Space Shuttle drops down the SAA doses on ISS

Long-term analysis of data from two radiation detection instruments on the International Space Station (ISS) shows that the docking of the Space Shuttle drops down the measured dose rates in the region of the South Atlantic Anomaly (SAA) by a factor of 1.5–3. Measurements either by the R3DE detector, which is outside the ISS at the EuTEF facility on the Columbus module behind a shielding of less than 0.45 g cm⁻², and by the three detectors of the Liulin-5 particle telescope, which is inside the Russian PEARS module in the spherical tissue equivalent phantom behind much heavier shielding demonstrate that effect. Simultaneously the estimated averaged incident energies of the incoming protons rise up from about 30 to 45 MeV. The effect is explained by the additional shielding against the SAA 30–150 MeV protons, provided by the 78 tons Shuttle to the instruments inside and outside of the ISS. An additional reason is the ISS attitude change (performed for the Shuttle docking) leading to decreasing of dose rates in two of Liulin-5 detectors because of the East–West proton fluxes asymmetry in SAA. The Galactic Cosmic Rays dose rates are practically not affected.     

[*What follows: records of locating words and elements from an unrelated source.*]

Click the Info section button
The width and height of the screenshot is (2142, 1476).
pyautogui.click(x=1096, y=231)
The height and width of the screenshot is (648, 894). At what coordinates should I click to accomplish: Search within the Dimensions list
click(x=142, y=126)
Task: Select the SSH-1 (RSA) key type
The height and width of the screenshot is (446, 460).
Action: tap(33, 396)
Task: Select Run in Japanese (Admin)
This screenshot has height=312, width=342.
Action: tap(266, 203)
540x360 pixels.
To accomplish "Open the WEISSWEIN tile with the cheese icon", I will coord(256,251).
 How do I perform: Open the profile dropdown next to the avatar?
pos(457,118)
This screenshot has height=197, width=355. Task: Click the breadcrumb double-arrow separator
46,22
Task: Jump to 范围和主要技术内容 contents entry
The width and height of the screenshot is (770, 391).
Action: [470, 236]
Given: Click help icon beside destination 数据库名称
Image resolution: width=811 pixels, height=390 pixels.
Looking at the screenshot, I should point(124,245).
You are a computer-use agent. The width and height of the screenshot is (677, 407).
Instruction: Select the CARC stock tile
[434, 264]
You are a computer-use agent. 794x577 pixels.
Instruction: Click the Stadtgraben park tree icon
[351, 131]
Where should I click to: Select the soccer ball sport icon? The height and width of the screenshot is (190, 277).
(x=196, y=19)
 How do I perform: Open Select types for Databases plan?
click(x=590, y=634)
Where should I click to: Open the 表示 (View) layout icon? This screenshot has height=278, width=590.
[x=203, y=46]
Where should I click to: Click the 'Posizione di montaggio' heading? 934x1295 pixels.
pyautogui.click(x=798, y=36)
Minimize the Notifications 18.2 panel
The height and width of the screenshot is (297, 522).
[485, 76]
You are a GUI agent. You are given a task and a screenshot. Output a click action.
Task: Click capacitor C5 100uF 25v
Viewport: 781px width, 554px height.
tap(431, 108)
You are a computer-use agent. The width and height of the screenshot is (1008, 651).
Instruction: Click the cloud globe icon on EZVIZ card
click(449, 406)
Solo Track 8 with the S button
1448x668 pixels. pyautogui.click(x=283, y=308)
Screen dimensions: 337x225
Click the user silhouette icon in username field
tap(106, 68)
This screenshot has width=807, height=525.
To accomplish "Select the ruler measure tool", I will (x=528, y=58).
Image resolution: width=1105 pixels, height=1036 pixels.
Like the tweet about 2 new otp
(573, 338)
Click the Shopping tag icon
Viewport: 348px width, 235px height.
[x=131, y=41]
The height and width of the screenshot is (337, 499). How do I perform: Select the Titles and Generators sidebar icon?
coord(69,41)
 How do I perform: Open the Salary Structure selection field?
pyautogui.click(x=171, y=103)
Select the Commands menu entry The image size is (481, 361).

Active shielding for long duration interplanetary manned missions

For long duration interplanetary manned missions the protection of astronauts from cosmic radiation is an unavoidable problem that has been considered by many space agencies. In Europe, during 2002–2004, the European Space Agency supported two research programs on this thematic: one was the constitution of a dedicated study group (on the thematic ‘Shielding from cosmic radiation for interplanetary missions: active and passive methods’) in the framework of the ‘life and physical sciences’ report, and the other an industrial study concerning the ‘radiation exposure and mission strategies for interplanetary manned missions to Moon and Mars’. Both programs concluded that, outside the protection of the magnetosphere and in the presence of the most intense and energetic solar events, the protection cannot rely solely on the mechanical structures of the spacecraft, but a temporary shelter must be provided. Because of the limited mass budget, the shelter should be based on the use of superconducting magnetic systems. For long duration missions the astronauts must be protected from the much more energetic galactic cosmic rays during the whole mission period. This requires the protection of a large habitat where they could live and work, and not the temporary protection of a small volume shelter. With passive absorbers unable to play any significant role, the use of active shielding is mandatory. The possibilities offered by superconducting magnets are discussed, and recommendations are made about the needed R&D. The technical developments that have occurred in the meanwhile and the evolving panorama of possible near future interplanetary missions, require revising the pioneering studies of the last decades and the adoption of a strategy that considers long lasting human permanence in ‘deep’ space, moreover not only for a relatively small number of dedicated astronauts but also for citizens conducting there ‘normal’ activities.